## Saved data entries

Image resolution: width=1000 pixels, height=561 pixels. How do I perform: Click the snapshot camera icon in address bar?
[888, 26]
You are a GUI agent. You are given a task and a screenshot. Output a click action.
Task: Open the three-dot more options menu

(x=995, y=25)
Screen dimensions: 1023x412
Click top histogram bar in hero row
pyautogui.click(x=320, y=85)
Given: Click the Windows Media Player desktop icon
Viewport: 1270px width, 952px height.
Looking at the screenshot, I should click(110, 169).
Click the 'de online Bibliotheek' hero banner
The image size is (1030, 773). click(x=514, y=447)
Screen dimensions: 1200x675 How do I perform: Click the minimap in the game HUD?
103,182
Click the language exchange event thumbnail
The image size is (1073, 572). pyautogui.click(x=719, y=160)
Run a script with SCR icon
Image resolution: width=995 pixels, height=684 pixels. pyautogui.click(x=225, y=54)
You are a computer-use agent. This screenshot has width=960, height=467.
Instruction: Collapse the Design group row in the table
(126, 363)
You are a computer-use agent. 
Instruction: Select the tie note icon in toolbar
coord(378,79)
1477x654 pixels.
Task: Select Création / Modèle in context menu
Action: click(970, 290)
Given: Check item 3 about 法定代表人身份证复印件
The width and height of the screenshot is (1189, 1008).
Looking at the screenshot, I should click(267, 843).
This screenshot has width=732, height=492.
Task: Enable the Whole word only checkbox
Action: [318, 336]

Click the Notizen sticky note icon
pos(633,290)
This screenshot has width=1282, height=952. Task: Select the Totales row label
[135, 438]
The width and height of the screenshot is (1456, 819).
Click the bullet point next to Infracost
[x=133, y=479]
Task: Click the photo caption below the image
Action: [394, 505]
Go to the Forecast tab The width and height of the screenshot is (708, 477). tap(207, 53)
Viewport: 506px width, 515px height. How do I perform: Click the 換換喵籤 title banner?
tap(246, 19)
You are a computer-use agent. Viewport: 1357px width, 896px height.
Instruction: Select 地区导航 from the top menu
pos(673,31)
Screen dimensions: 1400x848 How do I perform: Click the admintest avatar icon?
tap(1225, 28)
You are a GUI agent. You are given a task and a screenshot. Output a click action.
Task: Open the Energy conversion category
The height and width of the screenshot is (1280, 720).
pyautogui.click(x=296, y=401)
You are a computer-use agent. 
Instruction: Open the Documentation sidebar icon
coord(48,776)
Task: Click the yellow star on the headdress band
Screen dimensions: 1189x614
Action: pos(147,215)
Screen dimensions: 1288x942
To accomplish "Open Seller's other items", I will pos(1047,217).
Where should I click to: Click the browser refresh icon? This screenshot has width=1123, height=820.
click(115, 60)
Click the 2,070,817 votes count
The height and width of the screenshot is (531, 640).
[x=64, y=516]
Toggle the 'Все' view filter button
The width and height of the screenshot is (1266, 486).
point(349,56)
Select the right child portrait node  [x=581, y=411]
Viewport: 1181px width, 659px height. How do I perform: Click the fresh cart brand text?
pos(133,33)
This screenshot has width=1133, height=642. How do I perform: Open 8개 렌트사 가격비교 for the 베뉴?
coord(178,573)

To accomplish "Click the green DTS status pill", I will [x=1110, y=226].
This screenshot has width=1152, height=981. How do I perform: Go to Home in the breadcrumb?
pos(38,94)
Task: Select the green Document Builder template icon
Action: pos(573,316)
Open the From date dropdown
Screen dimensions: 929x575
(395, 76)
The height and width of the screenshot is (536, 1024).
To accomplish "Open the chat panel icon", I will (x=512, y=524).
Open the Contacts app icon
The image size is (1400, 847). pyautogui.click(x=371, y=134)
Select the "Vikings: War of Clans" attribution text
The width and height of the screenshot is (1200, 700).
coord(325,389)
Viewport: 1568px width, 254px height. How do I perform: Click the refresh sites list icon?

## Instructions to follow
Write every record out again, unaltered.

## Solution
Image resolution: width=1000 pixels, height=561 pixels. How do I perform: Click the snapshot camera icon in address bar?
[888, 26]
You are a GUI agent. You are given a task and a screenshot. Output a click action.
Task: Open the three-dot more options menu

(x=995, y=25)
Screen dimensions: 1023x412
Click top histogram bar in hero row
pyautogui.click(x=320, y=85)
Given: Click the Windows Media Player desktop icon
Viewport: 1270px width, 952px height.
Looking at the screenshot, I should click(110, 169).
Click the 'de online Bibliotheek' hero banner
The image size is (1030, 773). click(x=514, y=447)
Screen dimensions: 1200x675 How do I perform: Click the minimap in the game HUD?
103,182
Click the language exchange event thumbnail
The image size is (1073, 572). pyautogui.click(x=719, y=160)
Run a script with SCR icon
Image resolution: width=995 pixels, height=684 pixels. pyautogui.click(x=225, y=54)
You are a computer-use agent. This screenshot has width=960, height=467.
Instruction: Collapse the Design group row in the table
(126, 363)
You are a computer-use agent. 
Instruction: Select the tie note icon in toolbar
coord(378,79)
1477x654 pixels.
Task: Select Création / Modèle in context menu
Action: click(970, 290)
Given: Check item 3 about 法定代表人身份证复印件
The width and height of the screenshot is (1189, 1008).
Looking at the screenshot, I should click(267, 843).
This screenshot has width=732, height=492.
Task: Enable the Whole word only checkbox
Action: [318, 336]

Click the Notizen sticky note icon
pos(633,290)
This screenshot has width=1282, height=952. Task: Select the Totales row label
[135, 438]
The width and height of the screenshot is (1456, 819).
Click the bullet point next to Infracost
[x=133, y=479]
Task: Click the photo caption below the image
Action: [394, 505]
Go to the Forecast tab The width and height of the screenshot is (708, 477). tap(207, 53)
Viewport: 506px width, 515px height. How do I perform: Click the 換換喵籤 title banner?
tap(246, 19)
You are a computer-use agent. Viewport: 1357px width, 896px height.
Instruction: Select 地区导航 from the top menu
pos(673,31)
Screen dimensions: 1400x848 How do I perform: Click the admintest avatar icon?
tap(1225, 28)
You are a GUI agent. You are given a task and a screenshot. Output a click action.
Task: Open the Energy conversion category
The height and width of the screenshot is (1280, 720).
pyautogui.click(x=296, y=401)
You are a computer-use agent. 
Instruction: Open the Documentation sidebar icon
coord(48,776)
Task: Click the yellow star on the headdress band
Screen dimensions: 1189x614
Action: pos(147,215)
Screen dimensions: 1288x942
To accomplish "Open Seller's other items", I will pos(1047,217).
Where should I click to: Click the browser refresh icon? This screenshot has width=1123, height=820.
click(115, 60)
Click the 2,070,817 votes count
The height and width of the screenshot is (531, 640).
[x=64, y=516]
Toggle the 'Все' view filter button
The width and height of the screenshot is (1266, 486).
point(349,56)
Select the right child portrait node  [x=581, y=411]
Viewport: 1181px width, 659px height. How do I perform: Click the fresh cart brand text?
pos(133,33)
This screenshot has width=1133, height=642. How do I perform: Open 8개 렌트사 가격비교 for the 베뉴?
coord(178,573)

To accomplish "Click the green DTS status pill", I will [x=1110, y=226].
This screenshot has width=1152, height=981. How do I perform: Go to Home in the breadcrumb?
pos(38,94)
Task: Select the green Document Builder template icon
Action: pos(573,316)
Open the From date dropdown
Screen dimensions: 929x575
(395, 76)
The height and width of the screenshot is (536, 1024).
To accomplish "Open the chat panel icon", I will (x=512, y=524).
Open the Contacts app icon
The image size is (1400, 847). pyautogui.click(x=371, y=134)
Select the "Vikings: War of Clans" attribution text
The width and height of the screenshot is (1200, 700).
coord(325,389)
Viewport: 1568px width, 254px height. How do I perform: Click the refresh sites list icon?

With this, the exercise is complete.